- Personnel: Peter Hayes (vocals, guitar, harmonica, keyboards); Robert Levon Been (vocals, guitar, piano); Leah Shapiro (drums, percussion, background vocals).
- Audio Mixers: Mark Rains; Black Rebel Motorcycle Club.
- Recording information: The Basement Studio, Philadelphia, PA; The Station House, Los Angeles, CA.
- Photographers: Tessa Angus; Aaron Lucy.
- Black Rebel Motorcycle Club's 2010 album, Beat the Devil's Tattoo, finds the band splitting the difference between the rootsy Americana of 2005's Howl and the return to fuzzed-out noise rock that was 2007's Baby 81. Having once again parted ways with original drummer Nick Jago, bassist Robert Levon Been and guitarist Peter Hayes seem to have found a renewed creative spark with replacement drummer Leah Shapiro. Shapiro comes to the fold with strong noise rock credentials, having been a member of the punk-psych N.Y.C.-based Dead Combo and touring with the Raveonettes. With an overall sound that seems inspired by a searing mix of old-timey blues mixed with a hypodermic blast of melodic noise, there is a driving, wild-eyed intensity to many of the tracks on Beat the Devil's Tattoo. From the opening death-ballad title track and the gospel-meets-Madchester "Conscience Killer," the stoned robot funk of "War Machine," and the blissed-out acoustic folk ballad "Sweet Feeling," BRMC are in top form. But if you're looking for gutting-jet-engine lift-off, the cosmically epic, sanguine rock anthem "Bad Blood," with its repeated chorus of "I can see it in your eyes and now it's gone" is, like the rest of Beat the Devil's Tattoo, likely to grab you by the throat and leave its mark for some time to come. ~ Matt Collar
Rolling Stone (p.69) - 3 stars out of 5 -- "On BEAT THE DEVIL'S TATTOO they keep the tempos moderate and the volume loud, pouring on layers of distorted guitars..."

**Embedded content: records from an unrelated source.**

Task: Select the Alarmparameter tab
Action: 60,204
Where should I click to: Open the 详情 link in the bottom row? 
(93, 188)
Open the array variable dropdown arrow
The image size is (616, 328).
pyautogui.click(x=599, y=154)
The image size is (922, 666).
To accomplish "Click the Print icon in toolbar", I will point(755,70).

Spin (p.83) - "TATTOO offers deeply committed re-creations of bleary balladry, stoned Americana, distorto-pop, and spacey trips into wah-wah oblivion..."

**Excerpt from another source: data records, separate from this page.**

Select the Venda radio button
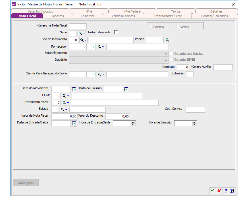Image resolution: width=239 pixels, height=197 pixels. [x=178, y=27]
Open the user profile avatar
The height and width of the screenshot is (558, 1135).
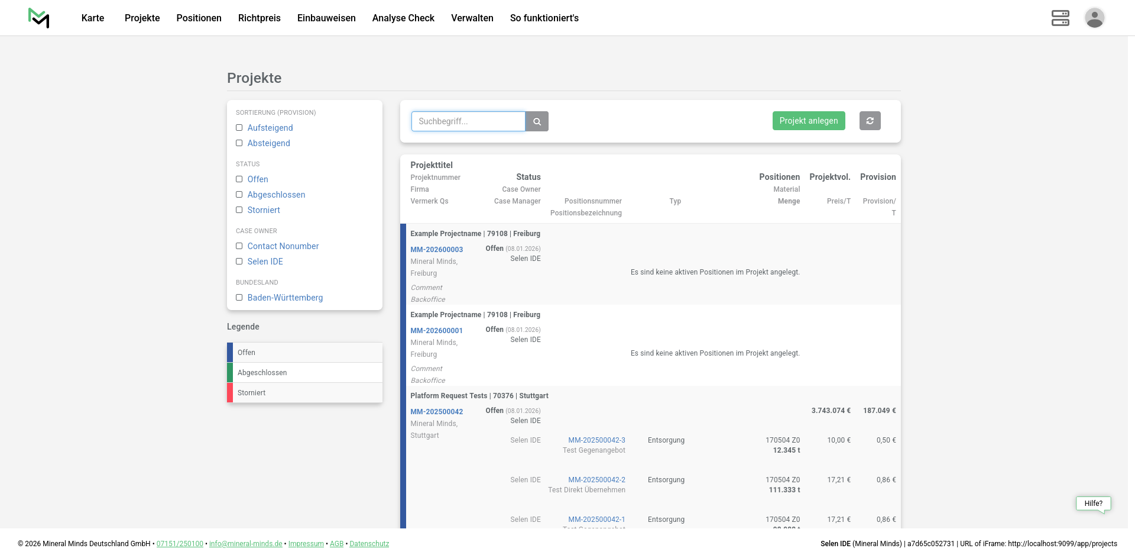click(1094, 18)
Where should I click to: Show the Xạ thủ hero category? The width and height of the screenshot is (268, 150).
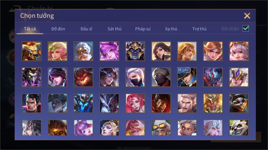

Billboard - "[A] collection rich in fan favorites....The band is at its best on tracks like 'Conscience Killer and 'War Machine'..."

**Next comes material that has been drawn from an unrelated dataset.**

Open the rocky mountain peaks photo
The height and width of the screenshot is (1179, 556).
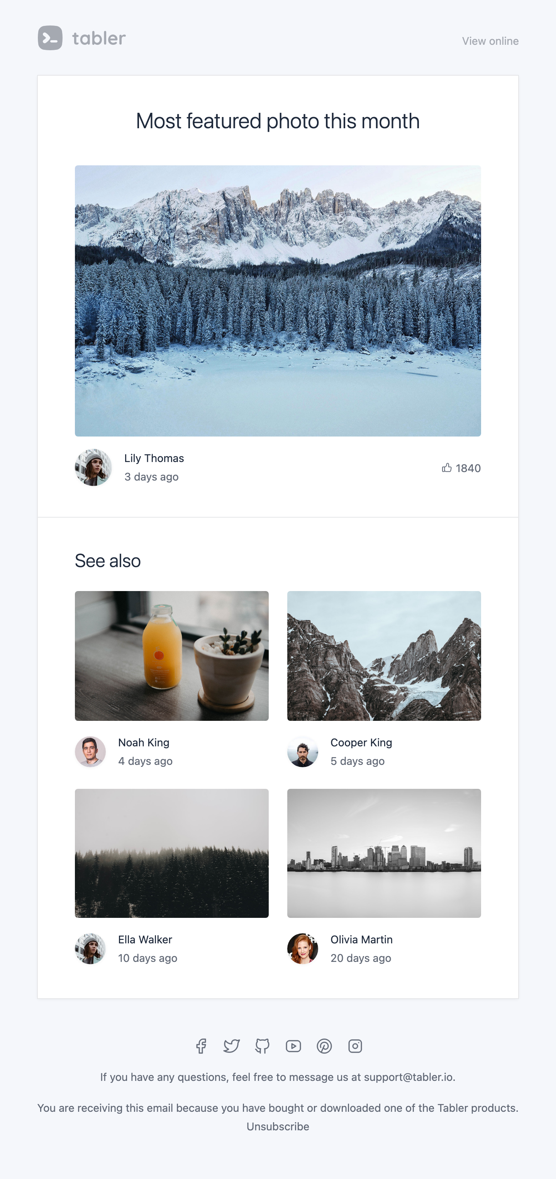click(x=384, y=656)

Mojo (Publisher) (p.102) - 4 stars out of 5 -- "Peter Hayes's forlornly beautiful, ivory-tinkling reading of Poe's 'Annabel Lee' is simply devastating."
Paste (magazine) (p.59) - "The ballads peek out from the shadows -- bruised, but too tough to show it. Like any good biker gang, TATTOO finds home in a loud, smoky dive."